Careless driving puts innocent people’s lives at risk. In 2011 excess speed contributed to 213 deaths and using a mobile phone while driving contributed to 374 road casualties.
After consultation, in August 2013 the Government introduced some new offences and made some changes to existing penalties, most of which had not been reviewed since 2000.
New offences which are now subject to on the spot penalties of £100 fine plus 3 points on the driver’s licence are:
- Tailgating (driving too close to the car in front)
- Poor lane discipline (this is aimed at drivers who hog the middle or outside lane, making it difficult and frustrating for other drivers who want to overtake. The Highway code says that you should drive in lane 1 of a motorway unless overtaking)
Other careless driving offences have been brought into line with these new fixed penalty offences (£100 fine and 3 point endorsement) and include:
- Using a mobile phone at the wheel and
- Not wearing a seatbelt
Other changes to motoring penalties include:
- A non-endorsable (no points on licence) £30 fixed penalty notice rises to £50
- £60 fixed penalty notices have risen to £100
- Endorsable £120 fixed penalty notices have risen to £200
- The fixed penalty notice for driving with no insurance has risen from £200 to £300
The penalty points for these offences will not change.
The police will be able to offer educational training as an alternative to endorsement, and drivers will be able to appeal any decision in court.
The more serious examples of careless driving will continue to go through court, where offenders may face higher penalties.
If you receive a fixed penalty notice, you will normally have 28 days in which to accept and pay. If you ignore it or fail to comply in time, the case will be referred to court. If you plead guilty, or are found guilty, it is likely that the penalty will be more severe than the fixed penalty. However, if you plead not guilty and the case is dismissed, you will not face any punishment and should recover your costs.

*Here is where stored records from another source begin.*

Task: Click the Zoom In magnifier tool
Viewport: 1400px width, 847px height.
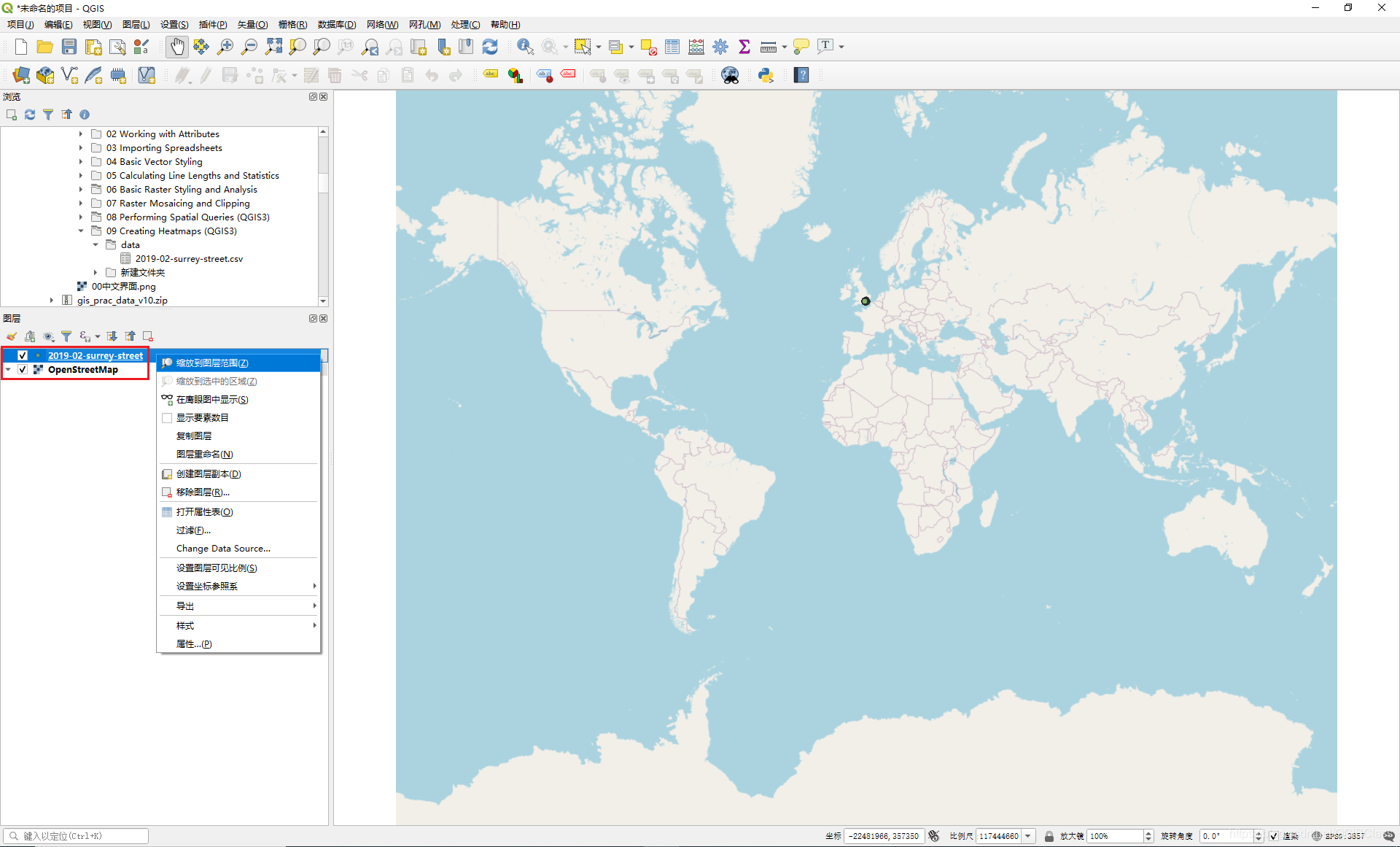Action: tap(225, 47)
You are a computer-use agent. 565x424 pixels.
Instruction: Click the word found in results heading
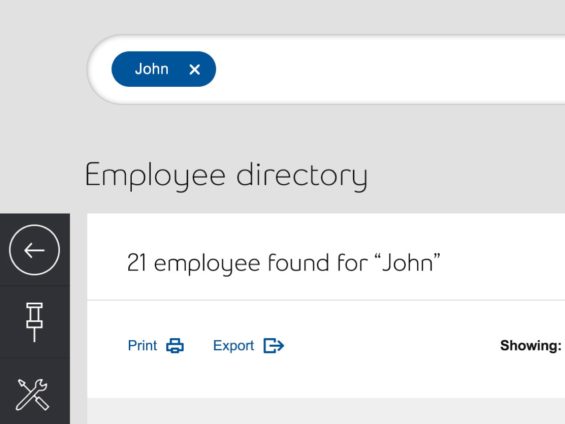(299, 262)
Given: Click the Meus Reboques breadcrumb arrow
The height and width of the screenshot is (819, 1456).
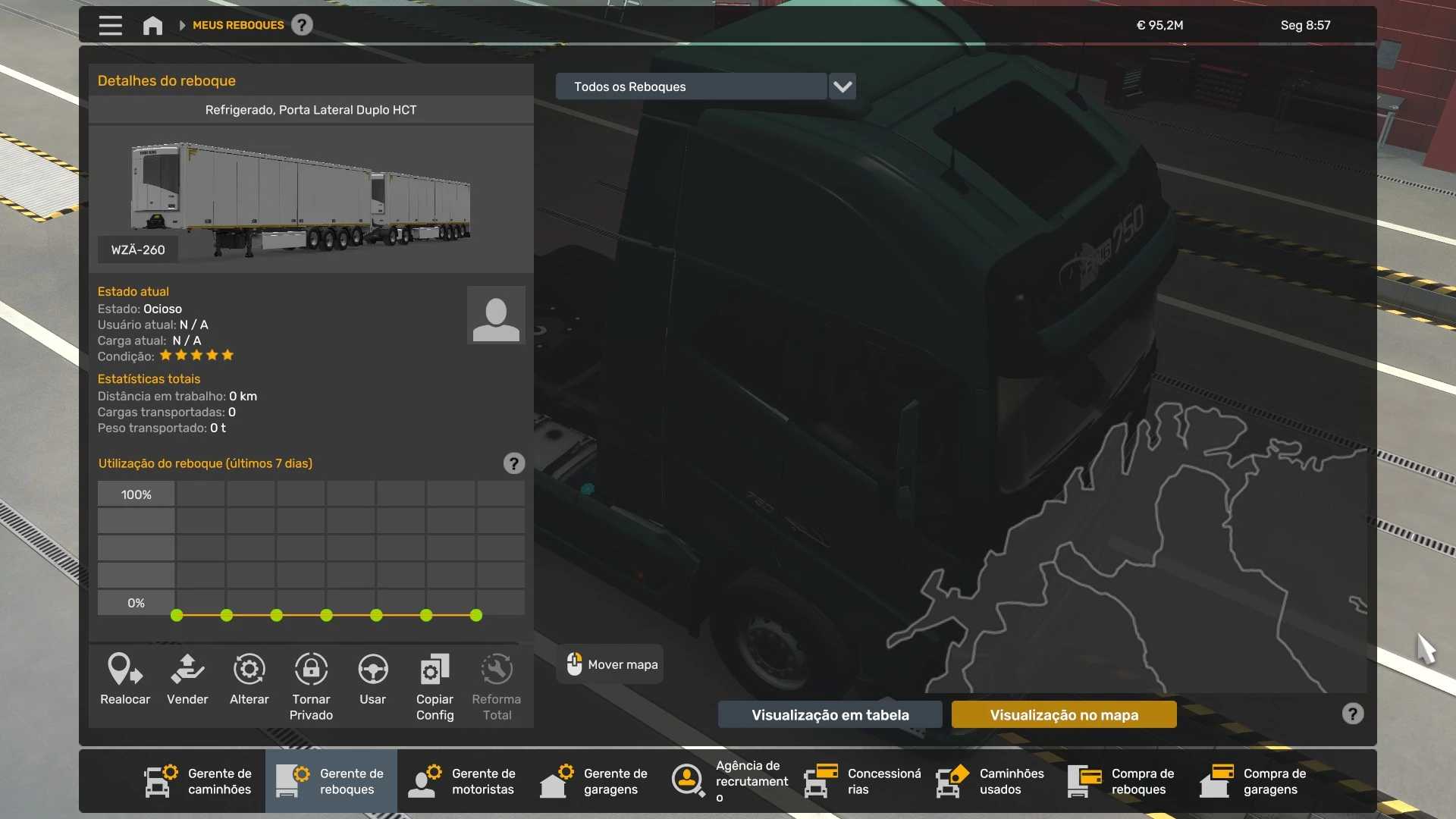Looking at the screenshot, I should click(x=182, y=26).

The AA offer the following motorway driving advice:
- Keep left unless overtaking. Return to left hand lane after overtaking
- Follow the two seconds rule – give yourself time to react (see Which? research quoted below)
- Adjust for the conditions – slow down and follow the four second rule if the road is slippery or visibility is poor
- Control your speed
- Indicate in good time before changing lanes
- Check your mirrors often- your situation will change quickly on a motorway
- Take extra care around trucks – they have bigger blind spots and slower reaction times
- Anticipate what’s coming next by sweeping the road ahead visually and check your mirrors
- Only use the hard shoulder in an emergency
- Take regular breaks – about every two hours – to stop yourself becoming tired behind the wheel
Which? sent some researchers to a research centre where simulators guaged their driving ability and reaction times in various states of distraction – they found that:
- Their researchers took 1 second to react to a hazard when they were sober and undistracted
- It took them more than 0.2 of a second more to react when sober and speaking on a hands-free phone (though using a hands-free phone is legal it can still distract you from driving)
- When attempting to write a text message the average reaction time jumped to 2 seconds
- When texting the researchers got closer to the car infront by around 12 metres, suggesting that those who text are also more likely to tailgate. Their tendency to drift between lanes also increased and one researcher would have crashed.
We hope that you enjoy safe driving over Christmas and through the New Year.